White Noise is a book of very personal and disciplined poems. In a sense it could be considered autobiographical — the poet setting out his emotions for us in an orderly manner upon the dissecting table. His world view is pessimistic. There can be no happiness for him in personal relationships, only “the killing of souls / and brief resuscitations.” He is alienated from himself and society and unable to escape the loneliness resulting from this. He seems to consider himself somewhat of a romantic hero, “... bedevilled / on the level road, / searching to please / and pleasing no one.” Very occasionally, he is able to look outside of himself, and to consider such broader issues as death, cyclical growth, and change.
Somehow we don’t seem to care all that much. There are a number of good lines, but they are interspersed with writing that is banal and trite. “Red dawns” and “cold suns” are not original. Although the writing is contained, some of the imagery is needlessly dramatic and contributes nothing to the intensity of the poet’s statement. For example, “you have given me the women, / taught me how to love / they come to me in dreams /of famine and disease / their stained faces covet / my dignity”; and “no snow has fallen / in late november / and the agitated women / hover about their children / marring their impatience with fear.” Out of context, these lines seem to be highly expressive; in context, however, they are too heavy to support the simple statement of the poet.
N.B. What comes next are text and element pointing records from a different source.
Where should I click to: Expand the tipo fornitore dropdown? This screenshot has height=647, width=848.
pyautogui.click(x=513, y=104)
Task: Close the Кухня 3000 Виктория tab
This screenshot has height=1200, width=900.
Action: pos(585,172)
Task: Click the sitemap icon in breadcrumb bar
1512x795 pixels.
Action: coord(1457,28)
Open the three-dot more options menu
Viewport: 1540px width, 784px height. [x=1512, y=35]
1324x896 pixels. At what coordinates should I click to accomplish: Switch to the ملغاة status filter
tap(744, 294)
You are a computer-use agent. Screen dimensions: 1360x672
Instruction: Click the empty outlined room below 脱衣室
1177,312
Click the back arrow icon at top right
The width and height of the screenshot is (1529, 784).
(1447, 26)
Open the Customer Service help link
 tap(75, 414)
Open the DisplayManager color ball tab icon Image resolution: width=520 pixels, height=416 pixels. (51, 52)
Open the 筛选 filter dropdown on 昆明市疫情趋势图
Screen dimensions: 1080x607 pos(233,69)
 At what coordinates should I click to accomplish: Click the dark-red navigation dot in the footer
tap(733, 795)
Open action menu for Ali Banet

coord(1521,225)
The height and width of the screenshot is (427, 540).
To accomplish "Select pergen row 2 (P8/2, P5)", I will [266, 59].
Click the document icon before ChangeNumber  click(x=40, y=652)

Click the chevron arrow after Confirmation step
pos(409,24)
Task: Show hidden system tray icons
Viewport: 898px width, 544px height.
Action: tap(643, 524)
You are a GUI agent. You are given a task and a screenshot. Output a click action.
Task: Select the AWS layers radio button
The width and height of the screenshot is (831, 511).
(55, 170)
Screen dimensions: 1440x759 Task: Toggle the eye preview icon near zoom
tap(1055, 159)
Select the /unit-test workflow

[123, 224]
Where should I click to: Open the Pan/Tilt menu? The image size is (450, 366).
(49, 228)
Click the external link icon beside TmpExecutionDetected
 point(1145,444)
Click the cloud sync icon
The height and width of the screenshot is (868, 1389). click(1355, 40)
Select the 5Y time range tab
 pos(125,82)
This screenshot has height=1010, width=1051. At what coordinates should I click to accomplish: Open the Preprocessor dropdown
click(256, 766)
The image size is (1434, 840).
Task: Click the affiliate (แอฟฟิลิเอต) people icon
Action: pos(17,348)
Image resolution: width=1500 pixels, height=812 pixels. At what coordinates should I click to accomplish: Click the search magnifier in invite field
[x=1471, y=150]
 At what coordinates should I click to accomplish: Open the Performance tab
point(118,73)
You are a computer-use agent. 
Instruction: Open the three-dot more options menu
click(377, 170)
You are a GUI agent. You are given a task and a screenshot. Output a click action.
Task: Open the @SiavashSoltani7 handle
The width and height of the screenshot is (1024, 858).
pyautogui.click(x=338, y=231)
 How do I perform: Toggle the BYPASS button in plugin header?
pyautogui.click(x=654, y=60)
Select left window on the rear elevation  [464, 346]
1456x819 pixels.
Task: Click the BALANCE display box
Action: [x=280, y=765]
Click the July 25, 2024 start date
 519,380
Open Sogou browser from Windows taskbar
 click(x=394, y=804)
When Raddysh is not trying quietly to display his virtuosity, he does have something to say and can say it rather well. One of the best poems is “When I Am With You”:
“they say women who drink scotch
are easy, but you
are difficult, wanting to know
casually, what I desire
why should this simple
word from you
prevent a lie?
I desire to be left alone,
the items fabling away
less real than my loneliness
and I desire to be with you
though my words are stifled,
pauses impolite
as an open mouth,
urgent as departure”
Here, all the starkness and intensity of his pain is summed up.